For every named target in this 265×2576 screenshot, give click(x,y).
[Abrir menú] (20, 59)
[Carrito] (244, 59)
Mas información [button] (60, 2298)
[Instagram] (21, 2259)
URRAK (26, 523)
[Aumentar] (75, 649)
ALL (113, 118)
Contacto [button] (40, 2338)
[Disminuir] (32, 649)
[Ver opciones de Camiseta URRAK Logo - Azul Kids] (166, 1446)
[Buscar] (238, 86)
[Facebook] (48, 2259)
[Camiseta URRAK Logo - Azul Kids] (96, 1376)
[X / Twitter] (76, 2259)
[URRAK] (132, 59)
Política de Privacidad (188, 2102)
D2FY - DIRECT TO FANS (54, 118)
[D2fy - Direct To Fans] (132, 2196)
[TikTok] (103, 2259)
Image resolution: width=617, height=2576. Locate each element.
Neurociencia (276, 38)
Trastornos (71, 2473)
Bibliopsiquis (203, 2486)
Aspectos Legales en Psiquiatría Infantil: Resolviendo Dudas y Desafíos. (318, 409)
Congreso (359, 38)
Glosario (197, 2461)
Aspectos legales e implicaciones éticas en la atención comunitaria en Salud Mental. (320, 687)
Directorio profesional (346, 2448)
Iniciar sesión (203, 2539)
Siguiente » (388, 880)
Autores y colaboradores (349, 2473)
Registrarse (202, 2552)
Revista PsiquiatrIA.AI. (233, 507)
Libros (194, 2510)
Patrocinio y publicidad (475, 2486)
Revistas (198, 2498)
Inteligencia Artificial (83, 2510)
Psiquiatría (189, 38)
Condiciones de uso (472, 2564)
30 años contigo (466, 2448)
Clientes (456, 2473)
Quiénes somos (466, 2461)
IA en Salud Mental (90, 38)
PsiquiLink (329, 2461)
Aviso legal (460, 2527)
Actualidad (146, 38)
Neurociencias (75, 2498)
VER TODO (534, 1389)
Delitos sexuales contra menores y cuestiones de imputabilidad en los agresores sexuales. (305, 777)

------

→ Task to carry out: Each record must be printed again, word for word, with nothing dropped.

→ Result:
For every named target in this 265×2576 screenshot, give click(x,y).
[Abrir menú] (20, 59)
[Carrito] (244, 59)
Mas información [button] (60, 2298)
[Instagram] (21, 2259)
URRAK (26, 523)
[Aumentar] (75, 649)
ALL (113, 118)
Contacto [button] (40, 2338)
[Disminuir] (32, 649)
[Ver opciones de Camiseta URRAK Logo - Azul Kids] (166, 1446)
[Buscar] (238, 86)
[Facebook] (48, 2259)
[Camiseta URRAK Logo - Azul Kids] (96, 1376)
[X / Twitter] (76, 2259)
[URRAK] (132, 59)
Política de Privacidad (188, 2102)
D2FY - DIRECT TO FANS (54, 118)
[D2fy - Direct To Fans] (132, 2196)
[TikTok] (103, 2259)
Image resolution: width=617, height=2576. Locate each element.
Neurociencia (276, 38)
Trastornos (71, 2473)
Bibliopsiquis (203, 2486)
Aspectos Legales en Psiquiatría Infantil: Resolviendo Dudas y Desafíos. (318, 409)
Congreso (359, 38)
Glosario (197, 2461)
Aspectos legales e implicaciones éticas en la atención comunitaria en Salud Mental. (320, 687)
Directorio profesional (346, 2448)
Iniciar sesión (203, 2539)
Siguiente » (388, 880)
Autores y colaboradores (349, 2473)
Registrarse (202, 2552)
Revista PsiquiatrIA.AI. (233, 507)
Libros (194, 2510)
Patrocinio y publicidad (475, 2486)
Revistas (198, 2498)
Inteligencia Artificial (83, 2510)
Psiquiatría (189, 38)
Condiciones de uso (472, 2564)
30 años contigo (466, 2448)
Clientes (456, 2473)
Quiénes somos (466, 2461)
IA en Salud Mental (90, 38)
PsiquiLink (329, 2461)
Aviso legal (460, 2527)
Actualidad (146, 38)
Neurociencias (75, 2498)
VER TODO (534, 1389)
Delitos sexuales contra menores y cuestiones de imputabilidad en los agresores sexuales. (305, 777)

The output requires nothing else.